## Exercise instructions
How many lines in the records below contain the string "under", counting only matches with the same case? Reply with the number alone.

## Provided data

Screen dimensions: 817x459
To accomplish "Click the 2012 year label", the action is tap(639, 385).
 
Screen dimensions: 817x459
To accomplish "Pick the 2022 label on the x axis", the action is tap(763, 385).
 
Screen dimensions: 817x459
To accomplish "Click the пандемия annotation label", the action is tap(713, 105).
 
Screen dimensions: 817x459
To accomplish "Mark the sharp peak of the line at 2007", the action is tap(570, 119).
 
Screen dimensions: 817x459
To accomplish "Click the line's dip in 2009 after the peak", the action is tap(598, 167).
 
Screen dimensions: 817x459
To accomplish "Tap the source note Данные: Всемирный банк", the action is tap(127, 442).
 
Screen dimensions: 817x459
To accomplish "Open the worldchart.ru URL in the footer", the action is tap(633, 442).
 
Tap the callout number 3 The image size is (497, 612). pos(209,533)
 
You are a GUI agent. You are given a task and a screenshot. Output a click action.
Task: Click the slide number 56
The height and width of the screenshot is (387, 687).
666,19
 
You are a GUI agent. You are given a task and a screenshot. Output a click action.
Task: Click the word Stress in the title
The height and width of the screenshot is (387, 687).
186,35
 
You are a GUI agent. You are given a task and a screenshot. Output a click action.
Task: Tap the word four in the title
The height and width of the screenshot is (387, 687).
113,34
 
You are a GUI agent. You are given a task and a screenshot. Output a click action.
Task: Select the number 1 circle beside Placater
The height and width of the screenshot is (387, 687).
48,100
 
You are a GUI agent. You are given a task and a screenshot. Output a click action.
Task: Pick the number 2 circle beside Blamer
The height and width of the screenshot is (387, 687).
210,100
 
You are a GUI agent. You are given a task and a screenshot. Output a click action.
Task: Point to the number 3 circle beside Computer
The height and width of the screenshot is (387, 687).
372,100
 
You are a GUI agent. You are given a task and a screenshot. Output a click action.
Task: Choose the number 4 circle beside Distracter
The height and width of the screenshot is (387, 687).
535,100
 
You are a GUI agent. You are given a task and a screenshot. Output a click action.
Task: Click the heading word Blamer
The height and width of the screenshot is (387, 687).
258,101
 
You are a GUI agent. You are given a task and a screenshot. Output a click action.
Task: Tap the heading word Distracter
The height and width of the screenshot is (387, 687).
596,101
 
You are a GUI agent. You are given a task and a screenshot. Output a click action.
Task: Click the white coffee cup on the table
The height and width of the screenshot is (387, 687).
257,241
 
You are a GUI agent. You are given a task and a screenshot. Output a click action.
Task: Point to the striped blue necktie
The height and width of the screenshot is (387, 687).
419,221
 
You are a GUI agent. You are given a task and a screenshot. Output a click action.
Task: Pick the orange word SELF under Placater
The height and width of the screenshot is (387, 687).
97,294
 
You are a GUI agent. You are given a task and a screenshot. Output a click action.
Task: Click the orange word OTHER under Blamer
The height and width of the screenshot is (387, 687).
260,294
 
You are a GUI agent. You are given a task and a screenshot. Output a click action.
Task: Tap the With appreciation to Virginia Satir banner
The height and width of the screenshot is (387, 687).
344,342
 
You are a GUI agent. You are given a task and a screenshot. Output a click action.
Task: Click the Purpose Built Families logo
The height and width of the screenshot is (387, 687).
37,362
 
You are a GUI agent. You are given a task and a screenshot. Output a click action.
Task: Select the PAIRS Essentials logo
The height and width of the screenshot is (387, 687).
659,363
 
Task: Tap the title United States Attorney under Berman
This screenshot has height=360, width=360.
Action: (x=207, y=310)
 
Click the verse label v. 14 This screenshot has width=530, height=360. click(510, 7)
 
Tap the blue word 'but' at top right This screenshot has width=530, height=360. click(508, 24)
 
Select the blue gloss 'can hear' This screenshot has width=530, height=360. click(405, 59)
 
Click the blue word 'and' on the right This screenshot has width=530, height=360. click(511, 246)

## Answer for this exercise
3